Di successo, dunque, si è trattato, perché ha risolto l’annoso problema del nucleare iraniano, allontanato lo spettro di un’altra guerra mediorientale, e segnalato al mondo che i cinque detentori del potere in sede Onu potevano raggiungere un’unità d’intenti e fare quello che la carta Onu nel 1945 aveva delegato loro di fare: scongiurare un’altra guerra.

È nei confronti di tutto questo che Trump ha ribaltato il tavolo, scompigliato le carte, seminato il caos, forse solo per vedere l’effetto che fa. Non sembra esserci infatti una vera e propria strategia dietro la “nuova strategia per l’Iran” annunciata lo scorso venerdì: un insieme di accuse verso Teheran – ormai per la verità trite e ritrite – frutto di un racconto della storia parziale e malandrino, seguite dalla decisione di ordinare nuove sanzioni sui membri del Corpo dei guardiani della rivoluzione e di passare poi la palla al Congresso che dovrà ora emendare l’INARA sottraendo il presidente dall’odiato compito della certificazione periodica del deal e al contempo introducendo nuove misure che permetteranno agli Usa di reimporre immediatamente le sanzioni relative al nucleare nel caso in cui Teheran venga trovata in violazione dell’accordo.

Un gioco pericoloso, quello di Trump, che interviene come un bulldozer su un delicato castello di carte – come significativamente rappresentato in questa vignetta dell’Economist.
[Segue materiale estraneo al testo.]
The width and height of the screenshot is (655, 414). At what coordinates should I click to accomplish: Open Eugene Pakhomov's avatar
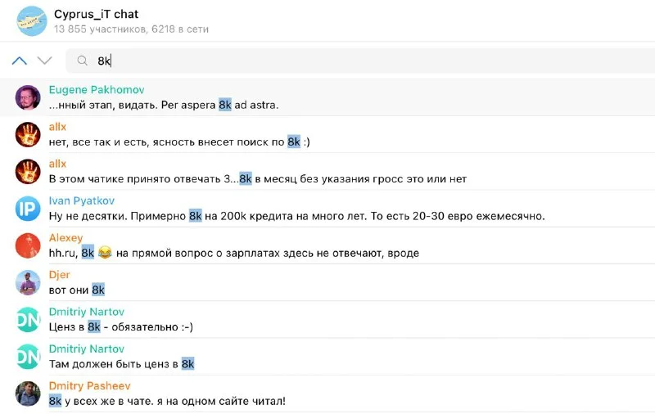click(28, 97)
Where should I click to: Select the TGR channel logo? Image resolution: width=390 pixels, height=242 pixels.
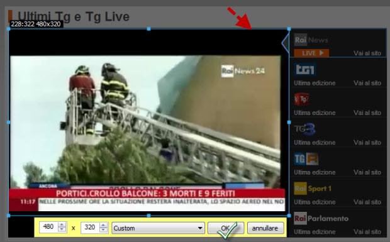306,159
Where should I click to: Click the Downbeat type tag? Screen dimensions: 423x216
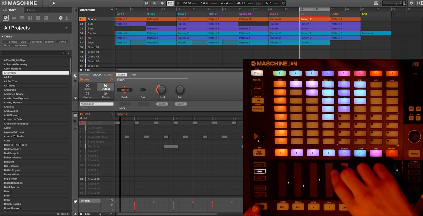pos(36,42)
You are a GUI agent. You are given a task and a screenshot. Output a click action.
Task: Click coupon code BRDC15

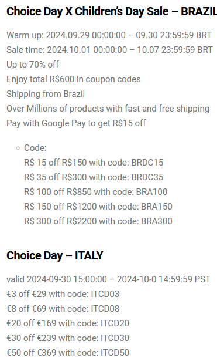(147, 163)
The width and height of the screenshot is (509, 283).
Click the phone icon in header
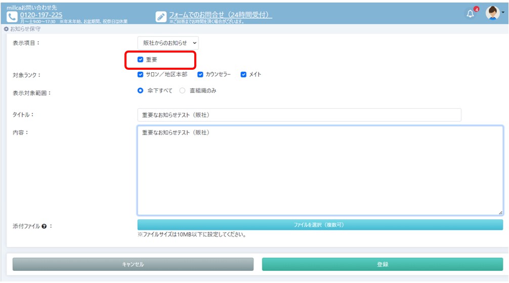(12, 17)
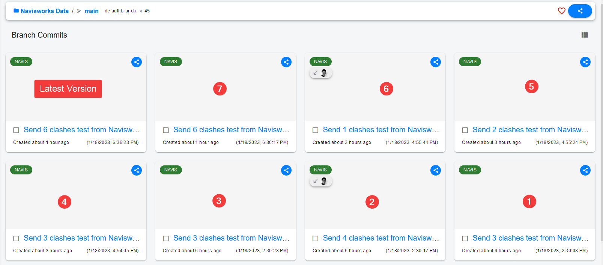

La mossa di Trump è dannosa perché antepone i giochi della politica interna americana alla sicurezza globale, rischiando di sacrificare un processo negoziale condiviso e multilaterale sugli altari del sacro egoismo dell’America First.

L’Accordo che Trump sta prendendo a picconate è un accordo che sta funzionando: lo ha certificato otto volte fino a oggi l’Aiea (l’Agenzia internazionale per l’energia atomica), l’unico organismo internazionale incaricato di vigilare sull’implementazione e di pronunciarsi su di essa.
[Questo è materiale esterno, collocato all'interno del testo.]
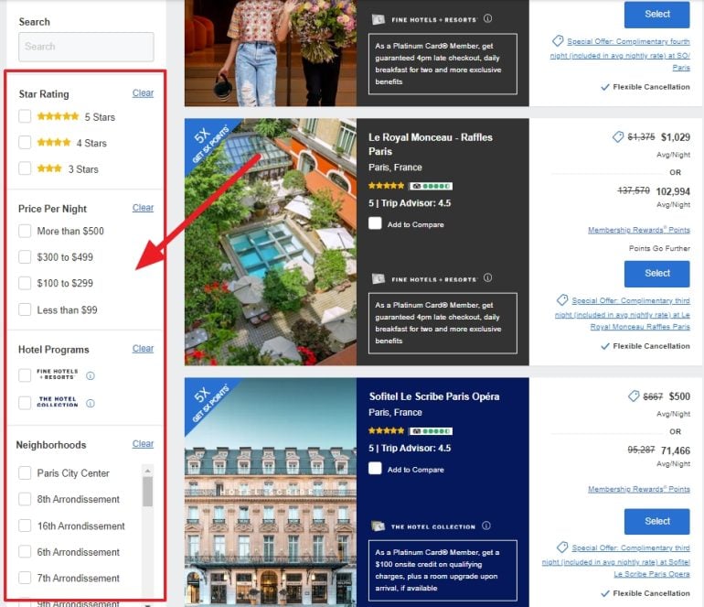
Task: Click into the Search text field
Action: point(86,47)
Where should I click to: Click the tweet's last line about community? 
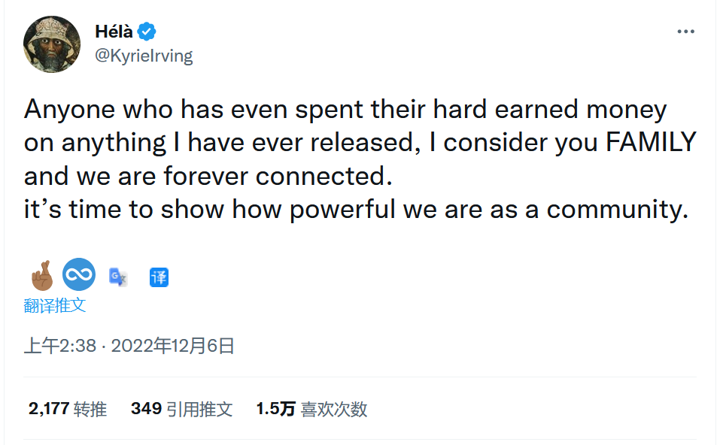[x=356, y=210]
Sebbene per ora l’accordo non sia stato toccato, il gesto di Trump affonda un colpo durissimo in quelle fondamenta immateriali che sono proprie di ogni accordo: il rapporto di fiducia tra le parti. Il presidente Usa dimostra una volta di più all’Iran e agli iraniani che dell’America non ci si può fidare, che la politica mediorientale di Washington viene fatta a Tel Aviv e a Riyadh, e che non conta quanti gesti di moderazione il loro paese possa portare avanti, nel mirino degli Usa ci sarà sempre e solo il regime change.

Tenere separato il dossier nucleare dagli altri dossier aperti con Teheran è ciò che due anni fa ha permesso di raggiungere l’accordo: ora Trump, mischiando nuovamente i piani, rischia di vanificare i progressi compiuti sul fronte del nucleare e al contempo suscitare una rinnovata ostilità da parte di Teheran.

All’uso criminale che Trump fa della storia si accompagna infatti una profonda ignoranza della stessa: ignoranza del fatto che 38 anni di ostilità – tanti ne sono passati dalla rottura delle relazioni nel 1979 – non sono serviti a nulla se non a esacerbare lo scontro.

L’unica cosa che ha scalfito il regime, portandolo a negoziare, è stata la enorme pressione economica derivante dallo sforzo congiunto della coalizione Usa-Ue-Cina-Russia. Una pressione che oggi non è possibile replicare perché gli Usa sono da soli nella loro missione suicida.

Su tutto, poi, prevale la profonda ipocrisia da parte dell’amministrazione di un Paese che per decenni ha destabilizzato il Medio Oriente, appoggiando dittatori, supportando guerriglieri, infiltrando spie, e no, questo paese non è (solo) l’Iran.